Objective: The aim of this study was to compare the effect of four different surface treatments on the repair bond strength of aged composite resin by employing the micro-shear test.
Materials and Method: Forty-eight composite blocks were prepared. All samples were thermocycled for 1000 cycles between (5±2) and (55±2) ◦C with a dwell time of 30 s and a transfer time of 5 s. The samples were randomly divided into four groups and were subjected to the following treatments (n=12): Group 1 - phosphoric acid; Group 2 - diamond bur ; Group 3 - diamond bur+ phosphoric acid; Group 4 - Er:YAG Laser. After the aging procedure, fresh microhybrid resin composite was bonded to the treated surfaces with an etch and rinse adhesive resin. The repair bond strength of each sample was determined using a micro-shear bond strength test.
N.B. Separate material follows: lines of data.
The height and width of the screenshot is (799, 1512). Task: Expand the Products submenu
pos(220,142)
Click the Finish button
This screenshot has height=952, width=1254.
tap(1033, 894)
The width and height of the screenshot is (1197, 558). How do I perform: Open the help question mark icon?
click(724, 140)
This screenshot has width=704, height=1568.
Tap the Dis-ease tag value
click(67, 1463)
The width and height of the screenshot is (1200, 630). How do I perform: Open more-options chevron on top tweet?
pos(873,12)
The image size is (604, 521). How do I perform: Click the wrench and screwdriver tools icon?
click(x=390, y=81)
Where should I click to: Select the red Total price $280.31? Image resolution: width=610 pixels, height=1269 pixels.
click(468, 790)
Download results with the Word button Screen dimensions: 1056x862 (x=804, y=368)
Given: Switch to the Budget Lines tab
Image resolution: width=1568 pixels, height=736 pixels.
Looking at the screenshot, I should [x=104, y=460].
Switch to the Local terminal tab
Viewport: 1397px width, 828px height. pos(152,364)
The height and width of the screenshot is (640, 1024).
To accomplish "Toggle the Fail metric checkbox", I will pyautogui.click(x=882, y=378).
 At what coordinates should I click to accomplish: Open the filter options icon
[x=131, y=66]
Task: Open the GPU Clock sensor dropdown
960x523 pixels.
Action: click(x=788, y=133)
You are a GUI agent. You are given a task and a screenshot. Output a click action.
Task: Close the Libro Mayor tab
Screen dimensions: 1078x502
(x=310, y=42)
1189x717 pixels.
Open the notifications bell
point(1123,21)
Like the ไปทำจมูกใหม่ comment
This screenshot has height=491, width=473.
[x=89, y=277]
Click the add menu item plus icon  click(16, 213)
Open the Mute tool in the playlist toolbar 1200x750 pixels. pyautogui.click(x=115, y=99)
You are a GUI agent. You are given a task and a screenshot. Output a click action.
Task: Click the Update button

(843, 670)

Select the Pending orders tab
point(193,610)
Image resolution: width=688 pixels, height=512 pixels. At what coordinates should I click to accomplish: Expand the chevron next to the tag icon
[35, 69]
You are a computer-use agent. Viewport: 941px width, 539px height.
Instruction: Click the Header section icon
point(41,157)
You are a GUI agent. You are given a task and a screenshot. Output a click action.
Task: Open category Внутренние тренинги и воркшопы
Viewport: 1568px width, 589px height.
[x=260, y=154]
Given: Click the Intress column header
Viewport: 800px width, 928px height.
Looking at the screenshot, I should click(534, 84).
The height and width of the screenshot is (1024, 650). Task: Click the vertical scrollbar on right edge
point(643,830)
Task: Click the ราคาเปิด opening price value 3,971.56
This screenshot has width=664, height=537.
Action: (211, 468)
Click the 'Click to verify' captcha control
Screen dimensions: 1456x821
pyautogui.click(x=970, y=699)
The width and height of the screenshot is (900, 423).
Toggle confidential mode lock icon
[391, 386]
All data were analyzed using the Kruskal Wallis test.
Results: There were no significant differences among samples in the four groups.
Conclusion: Based on the results of this study, each of the four surface treatment methods produced sufficient repair bond strength.
Clinical Relevance: A proper bonding must be created between the existing aged composite and the new one for successful repair.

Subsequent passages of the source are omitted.